## START RECORDS SUPPLIED

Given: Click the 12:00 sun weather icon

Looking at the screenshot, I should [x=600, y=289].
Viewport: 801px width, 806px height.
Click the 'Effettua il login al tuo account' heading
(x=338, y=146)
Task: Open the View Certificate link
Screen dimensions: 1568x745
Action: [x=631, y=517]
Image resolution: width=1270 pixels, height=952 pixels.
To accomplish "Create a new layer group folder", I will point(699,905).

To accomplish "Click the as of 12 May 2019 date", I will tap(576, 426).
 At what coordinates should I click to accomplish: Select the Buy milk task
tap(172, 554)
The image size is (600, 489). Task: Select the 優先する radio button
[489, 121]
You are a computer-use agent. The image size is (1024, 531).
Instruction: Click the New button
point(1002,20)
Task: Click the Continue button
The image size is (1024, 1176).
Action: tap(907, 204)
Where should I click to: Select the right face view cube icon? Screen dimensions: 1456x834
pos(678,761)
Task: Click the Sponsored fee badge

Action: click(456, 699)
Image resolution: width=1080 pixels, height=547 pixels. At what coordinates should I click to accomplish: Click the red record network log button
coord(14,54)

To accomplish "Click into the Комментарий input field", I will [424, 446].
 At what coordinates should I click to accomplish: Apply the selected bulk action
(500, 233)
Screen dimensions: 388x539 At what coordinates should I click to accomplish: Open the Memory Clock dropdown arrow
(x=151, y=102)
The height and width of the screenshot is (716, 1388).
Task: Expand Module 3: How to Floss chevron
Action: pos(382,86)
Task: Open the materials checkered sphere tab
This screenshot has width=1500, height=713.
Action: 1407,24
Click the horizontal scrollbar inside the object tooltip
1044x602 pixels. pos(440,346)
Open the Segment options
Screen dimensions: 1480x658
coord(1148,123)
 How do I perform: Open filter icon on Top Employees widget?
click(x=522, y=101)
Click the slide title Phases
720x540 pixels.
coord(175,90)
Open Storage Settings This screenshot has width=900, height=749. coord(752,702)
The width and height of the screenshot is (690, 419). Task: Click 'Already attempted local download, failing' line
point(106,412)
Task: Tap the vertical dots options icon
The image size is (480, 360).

## END RECORDS SUPPLIED

• **TASK PROMPT**:
Copy out the material above word for word, keeping every line in its original order.

• **CORRECT OUTPUT**:
Given: Click the 12:00 sun weather icon

Looking at the screenshot, I should [x=600, y=289].
Viewport: 801px width, 806px height.
Click the 'Effettua il login al tuo account' heading
(x=338, y=146)
Task: Open the View Certificate link
Screen dimensions: 1568x745
Action: [x=631, y=517]
Image resolution: width=1270 pixels, height=952 pixels.
To accomplish "Create a new layer group folder", I will point(699,905).

To accomplish "Click the as of 12 May 2019 date", I will tap(576, 426).
 At what coordinates should I click to accomplish: Select the Buy milk task
tap(172, 554)
The image size is (600, 489). Task: Select the 優先する radio button
[489, 121]
You are a computer-use agent. The image size is (1024, 531).
Instruction: Click the New button
point(1002,20)
Task: Click the Continue button
The image size is (1024, 1176).
Action: tap(907, 204)
Where should I click to: Select the right face view cube icon? Screen dimensions: 1456x834
pos(678,761)
Task: Click the Sponsored fee badge

Action: click(456, 699)
Image resolution: width=1080 pixels, height=547 pixels. At what coordinates should I click to accomplish: Click the red record network log button
coord(14,54)

To accomplish "Click into the Комментарий input field", I will [424, 446].
 At what coordinates should I click to accomplish: Apply the selected bulk action
(500, 233)
Screen dimensions: 388x539 At what coordinates should I click to accomplish: Open the Memory Clock dropdown arrow
(x=151, y=102)
The height and width of the screenshot is (716, 1388).
Task: Expand Module 3: How to Floss chevron
Action: pos(382,86)
Task: Open the materials checkered sphere tab
This screenshot has width=1500, height=713.
Action: 1407,24
Click the horizontal scrollbar inside the object tooltip
1044x602 pixels. pos(440,346)
Open the Segment options
Screen dimensions: 1480x658
coord(1148,123)
 How do I perform: Open filter icon on Top Employees widget?
click(x=522, y=101)
Click the slide title Phases
720x540 pixels.
coord(175,90)
Open Storage Settings This screenshot has width=900, height=749. coord(752,702)
The width and height of the screenshot is (690, 419). Task: Click 'Already attempted local download, failing' line
point(106,412)
Task: Tap the vertical dots options icon
The image size is (480, 360).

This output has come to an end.